WHAT IS NEEDED: Would it be possible to output exactly, and only, the lines below from the one holding "Expand the search options arrow in search box" to the last line, both included, with every picture left out?

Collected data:
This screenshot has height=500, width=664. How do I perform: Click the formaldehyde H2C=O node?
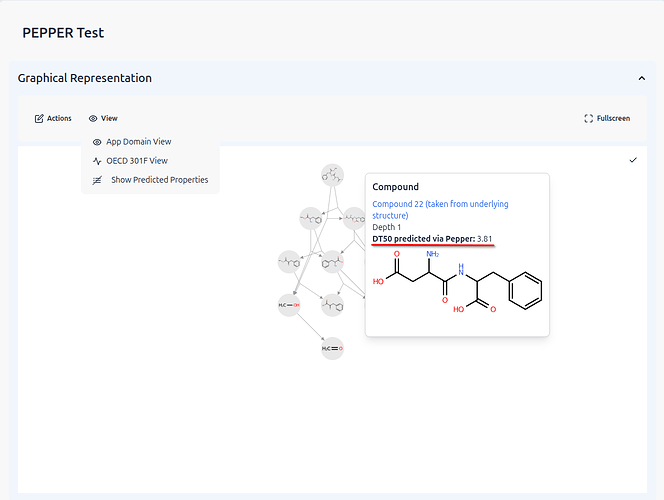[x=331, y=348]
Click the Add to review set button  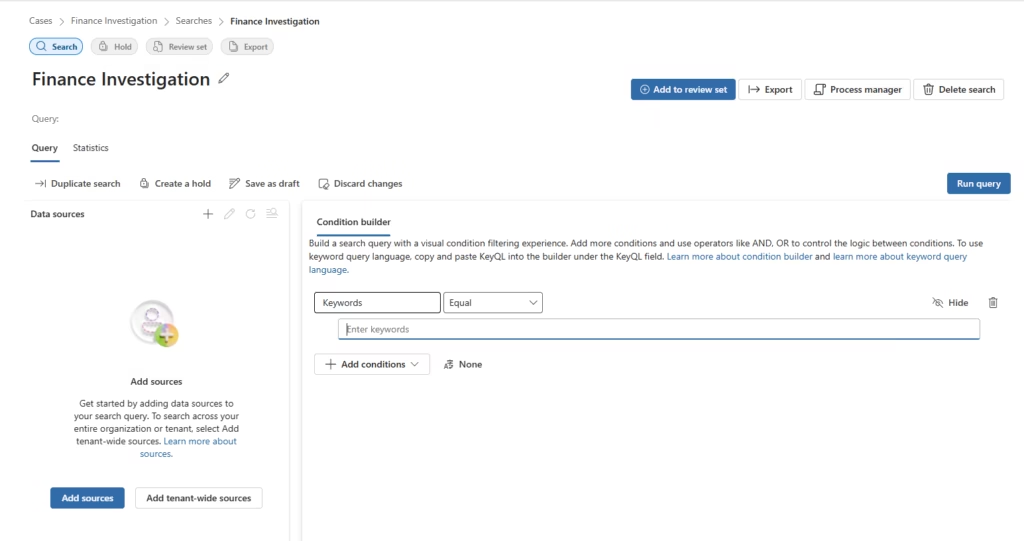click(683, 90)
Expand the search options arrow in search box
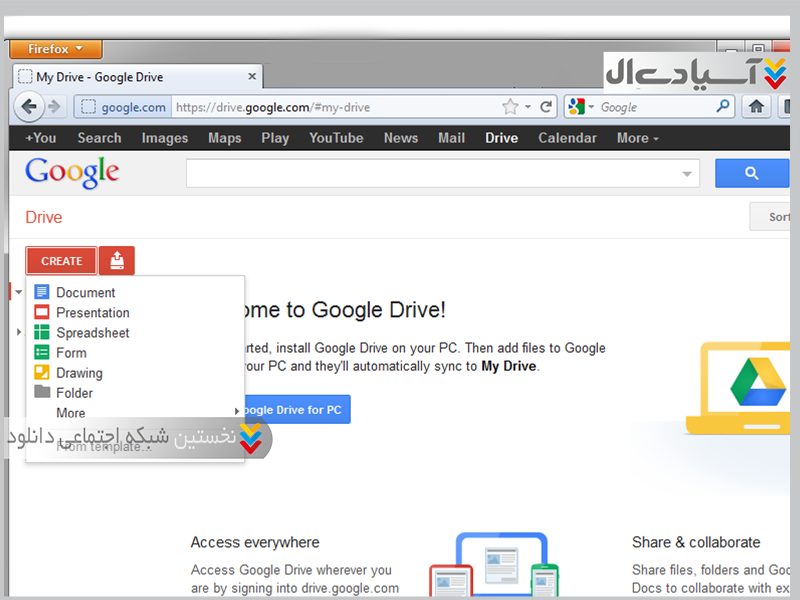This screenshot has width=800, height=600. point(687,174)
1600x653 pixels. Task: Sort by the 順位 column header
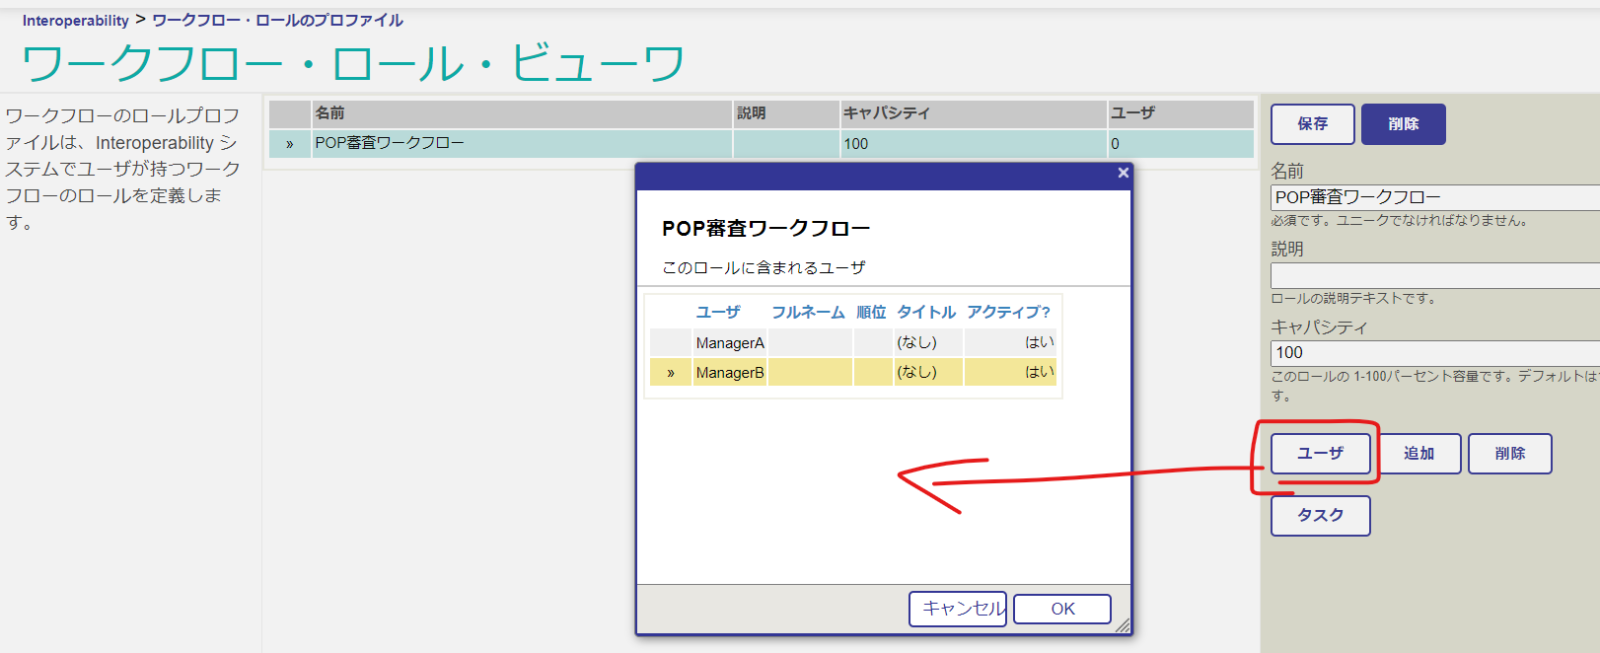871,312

EXPECTED ANSWER:
Expand the search options arrow in search box
This screenshot has width=800, height=600. point(687,174)
1600x653 pixels. Task: Sort by the 順位 column header
871,312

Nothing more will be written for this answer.